* **Dataset records**
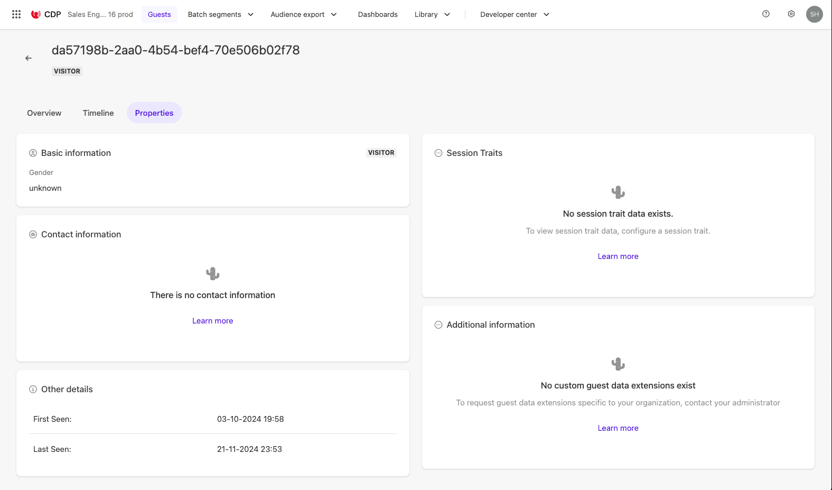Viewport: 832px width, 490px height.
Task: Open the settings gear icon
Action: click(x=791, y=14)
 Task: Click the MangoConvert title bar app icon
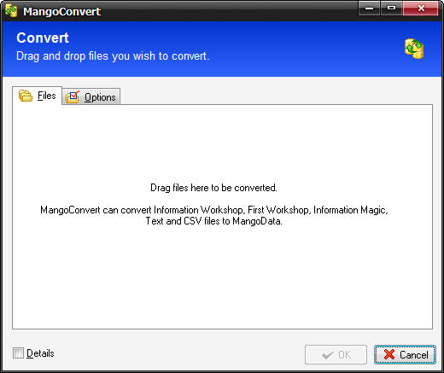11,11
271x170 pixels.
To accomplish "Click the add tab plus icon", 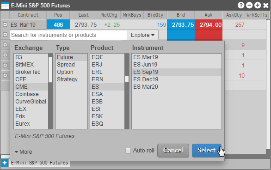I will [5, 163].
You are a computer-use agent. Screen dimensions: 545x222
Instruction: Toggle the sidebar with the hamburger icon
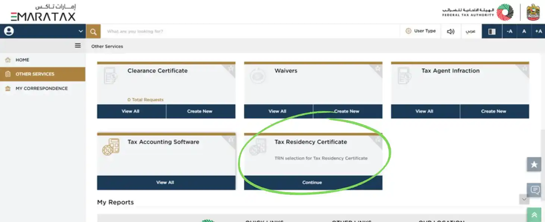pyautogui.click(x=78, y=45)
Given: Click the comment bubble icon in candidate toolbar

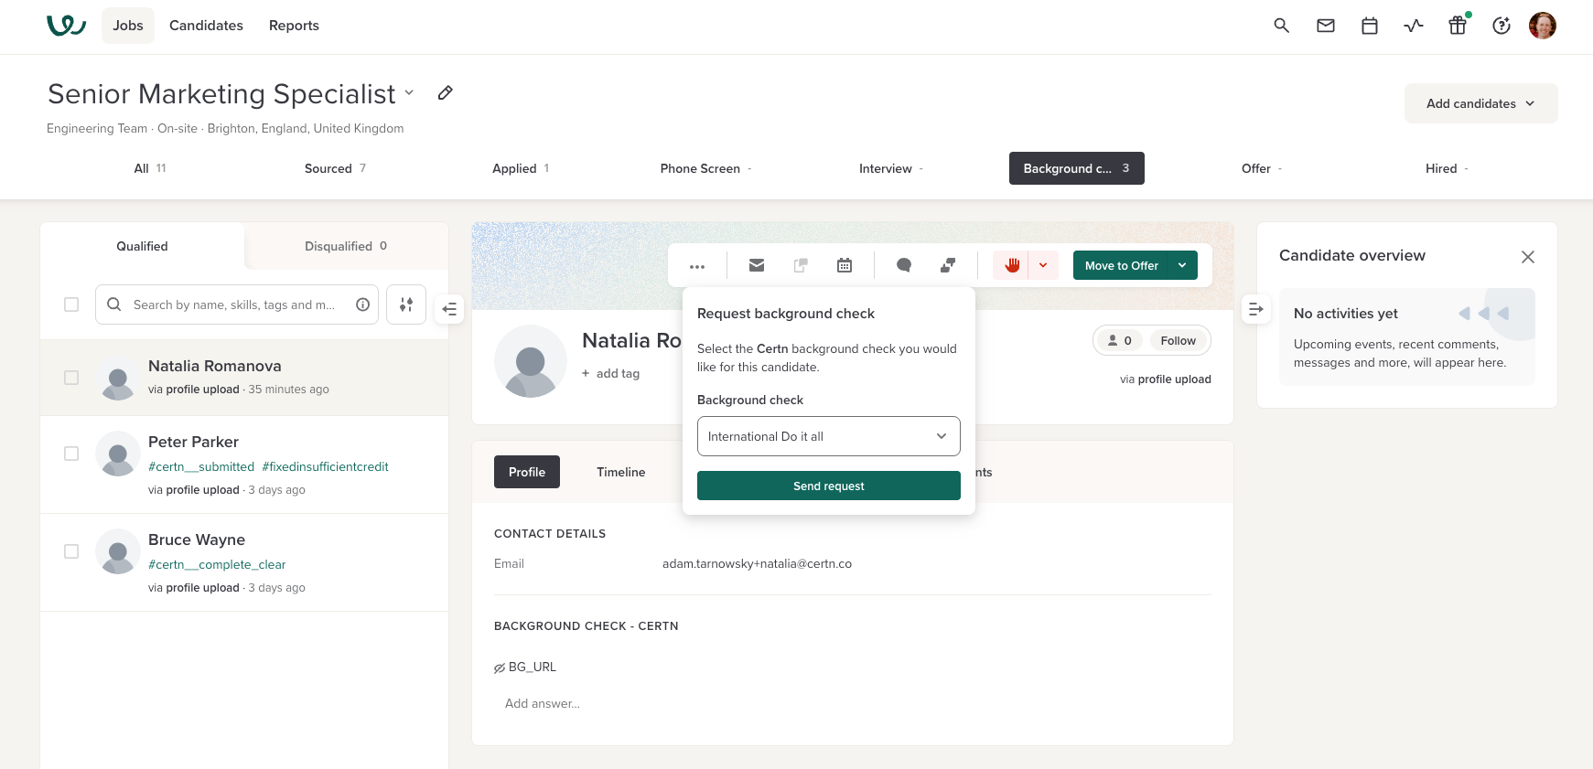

* **TASK DIRECTIONS**
Quote only the lines that start at the line holding "You are a computer-use" and end at the last line of the entries, including both of those lines, and omit every picture.

* **SOLUTION TO THE EXERCISE**
You are a computer-use agent. Screen dimensions: 545x222
Instruction: Toggle the sidebar with the hamburger icon
pyautogui.click(x=78, y=45)
Given: Click the comment bubble icon in candidate toolbar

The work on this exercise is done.